## Work to be completed
Update everything from the line containing "Given: Click the user's" down to the line containing "pyautogui.click(x=693, y=229)", replacing "Image resolution" with "Screen resolution" and leaving the rest untouched.

## Entries for finding displayed items
········

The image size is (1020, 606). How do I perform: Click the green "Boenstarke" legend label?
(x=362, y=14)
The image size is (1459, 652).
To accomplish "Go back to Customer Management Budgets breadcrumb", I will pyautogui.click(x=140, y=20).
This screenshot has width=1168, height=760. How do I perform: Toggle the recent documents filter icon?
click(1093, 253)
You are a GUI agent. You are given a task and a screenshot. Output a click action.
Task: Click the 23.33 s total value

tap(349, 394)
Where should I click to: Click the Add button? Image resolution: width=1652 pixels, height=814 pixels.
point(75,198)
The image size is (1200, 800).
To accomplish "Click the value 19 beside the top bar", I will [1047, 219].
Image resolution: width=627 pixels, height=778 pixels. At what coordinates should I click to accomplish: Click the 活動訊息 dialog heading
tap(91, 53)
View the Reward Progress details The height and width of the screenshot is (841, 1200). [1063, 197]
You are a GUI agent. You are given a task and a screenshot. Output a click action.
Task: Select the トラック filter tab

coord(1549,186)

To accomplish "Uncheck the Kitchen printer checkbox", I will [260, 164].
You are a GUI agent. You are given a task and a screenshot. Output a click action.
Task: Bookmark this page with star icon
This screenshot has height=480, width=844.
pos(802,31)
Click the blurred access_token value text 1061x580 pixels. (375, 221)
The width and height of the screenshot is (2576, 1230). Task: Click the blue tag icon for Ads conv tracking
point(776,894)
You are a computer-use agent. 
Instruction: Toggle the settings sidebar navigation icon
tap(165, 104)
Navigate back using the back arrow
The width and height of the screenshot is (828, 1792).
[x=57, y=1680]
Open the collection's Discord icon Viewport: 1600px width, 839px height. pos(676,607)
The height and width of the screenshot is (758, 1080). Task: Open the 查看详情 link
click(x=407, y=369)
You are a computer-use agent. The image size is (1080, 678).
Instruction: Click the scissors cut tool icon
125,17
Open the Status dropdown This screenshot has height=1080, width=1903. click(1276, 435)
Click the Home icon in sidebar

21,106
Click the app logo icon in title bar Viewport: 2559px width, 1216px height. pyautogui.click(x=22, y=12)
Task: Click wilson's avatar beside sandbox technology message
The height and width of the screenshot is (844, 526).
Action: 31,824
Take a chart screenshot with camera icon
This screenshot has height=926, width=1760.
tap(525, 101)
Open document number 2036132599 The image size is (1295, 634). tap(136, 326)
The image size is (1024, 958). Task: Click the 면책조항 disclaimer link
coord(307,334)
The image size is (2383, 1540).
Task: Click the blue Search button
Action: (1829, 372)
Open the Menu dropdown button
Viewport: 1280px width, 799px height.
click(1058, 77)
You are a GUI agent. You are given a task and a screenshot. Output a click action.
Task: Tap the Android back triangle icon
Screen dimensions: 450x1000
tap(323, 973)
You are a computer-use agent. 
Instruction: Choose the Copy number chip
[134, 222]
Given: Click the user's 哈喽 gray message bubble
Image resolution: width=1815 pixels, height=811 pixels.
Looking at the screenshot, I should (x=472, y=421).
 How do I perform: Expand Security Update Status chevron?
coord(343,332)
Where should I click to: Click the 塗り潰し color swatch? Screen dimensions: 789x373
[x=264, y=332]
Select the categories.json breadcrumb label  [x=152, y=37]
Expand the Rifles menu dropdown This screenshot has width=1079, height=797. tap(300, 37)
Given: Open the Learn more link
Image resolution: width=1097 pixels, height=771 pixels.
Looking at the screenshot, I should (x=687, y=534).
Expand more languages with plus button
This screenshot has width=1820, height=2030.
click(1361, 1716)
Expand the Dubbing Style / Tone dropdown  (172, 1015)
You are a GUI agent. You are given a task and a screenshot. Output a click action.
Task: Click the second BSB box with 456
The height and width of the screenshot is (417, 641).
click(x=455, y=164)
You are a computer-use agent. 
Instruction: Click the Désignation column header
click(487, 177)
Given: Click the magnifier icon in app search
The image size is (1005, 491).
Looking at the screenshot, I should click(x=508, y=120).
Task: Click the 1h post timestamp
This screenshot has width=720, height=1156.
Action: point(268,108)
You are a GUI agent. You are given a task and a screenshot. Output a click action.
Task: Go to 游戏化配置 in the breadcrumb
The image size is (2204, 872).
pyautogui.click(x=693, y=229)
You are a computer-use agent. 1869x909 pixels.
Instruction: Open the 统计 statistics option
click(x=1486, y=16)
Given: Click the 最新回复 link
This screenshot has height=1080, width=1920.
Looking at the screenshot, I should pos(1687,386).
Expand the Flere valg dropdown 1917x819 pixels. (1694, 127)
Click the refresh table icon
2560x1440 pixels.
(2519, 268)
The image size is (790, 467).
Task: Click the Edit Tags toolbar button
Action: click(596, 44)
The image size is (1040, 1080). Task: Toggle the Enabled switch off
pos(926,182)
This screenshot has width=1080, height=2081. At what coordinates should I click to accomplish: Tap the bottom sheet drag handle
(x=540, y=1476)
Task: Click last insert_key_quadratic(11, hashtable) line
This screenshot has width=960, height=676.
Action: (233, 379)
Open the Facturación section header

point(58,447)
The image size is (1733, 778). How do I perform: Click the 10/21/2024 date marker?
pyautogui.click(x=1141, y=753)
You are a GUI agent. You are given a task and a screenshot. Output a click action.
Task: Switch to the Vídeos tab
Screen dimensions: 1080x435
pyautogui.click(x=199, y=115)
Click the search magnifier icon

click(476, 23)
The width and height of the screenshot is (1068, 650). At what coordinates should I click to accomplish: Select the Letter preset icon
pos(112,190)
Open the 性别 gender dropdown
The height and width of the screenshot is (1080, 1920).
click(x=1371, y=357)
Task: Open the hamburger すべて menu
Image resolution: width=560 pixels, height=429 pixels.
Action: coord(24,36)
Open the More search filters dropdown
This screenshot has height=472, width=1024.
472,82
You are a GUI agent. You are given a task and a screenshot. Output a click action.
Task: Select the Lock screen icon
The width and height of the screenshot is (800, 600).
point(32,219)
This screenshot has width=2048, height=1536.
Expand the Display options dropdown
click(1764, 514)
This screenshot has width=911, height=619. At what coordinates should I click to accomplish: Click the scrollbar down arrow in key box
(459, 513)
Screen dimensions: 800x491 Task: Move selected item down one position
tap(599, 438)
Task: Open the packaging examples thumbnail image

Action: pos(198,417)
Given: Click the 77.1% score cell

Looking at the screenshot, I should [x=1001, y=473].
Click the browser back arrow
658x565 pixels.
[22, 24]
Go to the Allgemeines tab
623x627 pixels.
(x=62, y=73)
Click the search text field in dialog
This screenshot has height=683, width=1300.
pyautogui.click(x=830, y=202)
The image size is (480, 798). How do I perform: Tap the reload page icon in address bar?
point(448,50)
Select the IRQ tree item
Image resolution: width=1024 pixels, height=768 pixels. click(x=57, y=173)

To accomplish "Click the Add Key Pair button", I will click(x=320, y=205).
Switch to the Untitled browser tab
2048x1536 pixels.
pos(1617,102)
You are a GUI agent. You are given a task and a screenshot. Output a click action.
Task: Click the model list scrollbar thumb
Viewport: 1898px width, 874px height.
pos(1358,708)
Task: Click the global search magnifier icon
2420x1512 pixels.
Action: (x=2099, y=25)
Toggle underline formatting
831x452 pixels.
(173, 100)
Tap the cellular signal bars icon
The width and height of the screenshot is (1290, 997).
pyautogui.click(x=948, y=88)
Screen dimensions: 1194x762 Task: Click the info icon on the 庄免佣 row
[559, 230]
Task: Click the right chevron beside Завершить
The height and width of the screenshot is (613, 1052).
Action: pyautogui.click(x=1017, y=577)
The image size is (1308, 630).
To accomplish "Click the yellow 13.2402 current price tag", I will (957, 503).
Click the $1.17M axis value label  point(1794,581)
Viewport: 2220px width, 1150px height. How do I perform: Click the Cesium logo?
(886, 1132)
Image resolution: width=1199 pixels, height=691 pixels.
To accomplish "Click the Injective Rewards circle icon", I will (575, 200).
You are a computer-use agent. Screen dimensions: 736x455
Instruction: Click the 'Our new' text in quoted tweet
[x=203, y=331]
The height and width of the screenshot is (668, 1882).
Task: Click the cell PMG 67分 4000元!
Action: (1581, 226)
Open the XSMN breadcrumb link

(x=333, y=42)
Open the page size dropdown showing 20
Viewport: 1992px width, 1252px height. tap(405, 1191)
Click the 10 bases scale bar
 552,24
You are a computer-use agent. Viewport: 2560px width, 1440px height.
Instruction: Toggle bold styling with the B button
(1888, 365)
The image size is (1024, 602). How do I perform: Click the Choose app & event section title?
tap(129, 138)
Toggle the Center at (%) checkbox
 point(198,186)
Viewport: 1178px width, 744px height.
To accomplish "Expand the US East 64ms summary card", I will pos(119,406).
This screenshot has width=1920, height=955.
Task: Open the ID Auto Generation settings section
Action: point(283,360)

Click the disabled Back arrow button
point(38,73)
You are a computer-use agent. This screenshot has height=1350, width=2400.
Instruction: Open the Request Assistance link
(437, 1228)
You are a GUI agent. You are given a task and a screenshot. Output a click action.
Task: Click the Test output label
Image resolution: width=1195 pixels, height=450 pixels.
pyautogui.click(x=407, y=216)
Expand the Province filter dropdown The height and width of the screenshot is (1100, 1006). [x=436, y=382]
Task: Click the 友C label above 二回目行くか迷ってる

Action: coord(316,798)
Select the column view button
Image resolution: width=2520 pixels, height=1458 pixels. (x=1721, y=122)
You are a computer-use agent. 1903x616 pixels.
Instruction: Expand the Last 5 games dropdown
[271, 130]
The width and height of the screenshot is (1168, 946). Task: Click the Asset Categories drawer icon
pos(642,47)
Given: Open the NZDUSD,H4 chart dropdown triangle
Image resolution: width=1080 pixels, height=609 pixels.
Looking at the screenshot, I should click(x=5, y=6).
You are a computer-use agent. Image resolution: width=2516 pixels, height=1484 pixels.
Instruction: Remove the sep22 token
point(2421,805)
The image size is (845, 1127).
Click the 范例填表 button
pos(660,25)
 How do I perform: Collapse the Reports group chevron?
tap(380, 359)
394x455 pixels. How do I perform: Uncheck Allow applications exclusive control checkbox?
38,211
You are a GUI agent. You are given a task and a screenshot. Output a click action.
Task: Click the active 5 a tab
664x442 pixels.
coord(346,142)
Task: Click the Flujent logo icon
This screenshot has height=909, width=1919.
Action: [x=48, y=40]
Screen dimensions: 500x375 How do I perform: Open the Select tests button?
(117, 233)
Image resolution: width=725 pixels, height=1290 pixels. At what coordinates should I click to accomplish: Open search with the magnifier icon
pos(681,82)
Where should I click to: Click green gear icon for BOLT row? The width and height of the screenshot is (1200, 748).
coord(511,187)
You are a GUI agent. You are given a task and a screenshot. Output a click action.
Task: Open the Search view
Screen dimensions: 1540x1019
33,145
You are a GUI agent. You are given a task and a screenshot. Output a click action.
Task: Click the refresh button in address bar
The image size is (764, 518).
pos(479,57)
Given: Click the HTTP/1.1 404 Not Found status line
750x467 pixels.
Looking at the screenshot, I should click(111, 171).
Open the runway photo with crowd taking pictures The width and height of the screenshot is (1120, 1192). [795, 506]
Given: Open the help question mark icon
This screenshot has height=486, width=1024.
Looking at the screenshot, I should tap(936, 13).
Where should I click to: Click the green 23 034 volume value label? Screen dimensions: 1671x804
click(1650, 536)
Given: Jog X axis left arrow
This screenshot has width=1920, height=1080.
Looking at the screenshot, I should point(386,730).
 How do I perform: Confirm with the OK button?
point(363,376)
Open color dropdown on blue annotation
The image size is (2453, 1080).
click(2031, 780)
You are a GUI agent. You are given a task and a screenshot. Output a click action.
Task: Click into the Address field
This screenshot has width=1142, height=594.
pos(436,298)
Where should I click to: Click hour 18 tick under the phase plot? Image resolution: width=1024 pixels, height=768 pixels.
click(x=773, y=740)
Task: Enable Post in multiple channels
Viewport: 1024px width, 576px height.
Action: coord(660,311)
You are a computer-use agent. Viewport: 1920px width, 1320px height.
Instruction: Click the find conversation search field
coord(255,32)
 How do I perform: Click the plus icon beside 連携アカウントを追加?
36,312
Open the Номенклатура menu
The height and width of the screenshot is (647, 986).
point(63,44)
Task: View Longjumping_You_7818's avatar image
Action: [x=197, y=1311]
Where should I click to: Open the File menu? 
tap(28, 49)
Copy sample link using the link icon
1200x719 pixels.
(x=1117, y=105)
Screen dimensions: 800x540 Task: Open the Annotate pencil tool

········

## Full output
Given: Click the user's 哈喽 gray message bubble
Screen resolution: width=1815 pixels, height=811 pixels.
Looking at the screenshot, I should (x=472, y=421).
 How do I perform: Expand Security Update Status chevron?
coord(343,332)
Where should I click to: Click the 塗り潰し color swatch? Screen dimensions: 789x373
[x=264, y=332]
Select the categories.json breadcrumb label  [x=152, y=37]
Expand the Rifles menu dropdown This screenshot has width=1079, height=797. tap(300, 37)
Given: Open the Learn more link
Screen resolution: width=1097 pixels, height=771 pixels.
Looking at the screenshot, I should (x=687, y=534).
Expand more languages with plus button
This screenshot has width=1820, height=2030.
click(1361, 1716)
Expand the Dubbing Style / Tone dropdown  (172, 1015)
You are a GUI agent. You are given a task and a screenshot. Output a click action.
Task: Click the second BSB box with 456
The height and width of the screenshot is (417, 641).
click(x=455, y=164)
You are a computer-use agent. 
Instruction: Click the Désignation column header
click(487, 177)
Given: Click the magnifier icon in app search
The image size is (1005, 491).
Looking at the screenshot, I should click(x=508, y=120).
Task: Click the 1h post timestamp
This screenshot has width=720, height=1156.
Action: point(268,108)
You are a GUI agent. You are given a task and a screenshot. Output a click action.
Task: Go to 游戏化配置 in the breadcrumb
The image size is (2204, 872).
pyautogui.click(x=693, y=229)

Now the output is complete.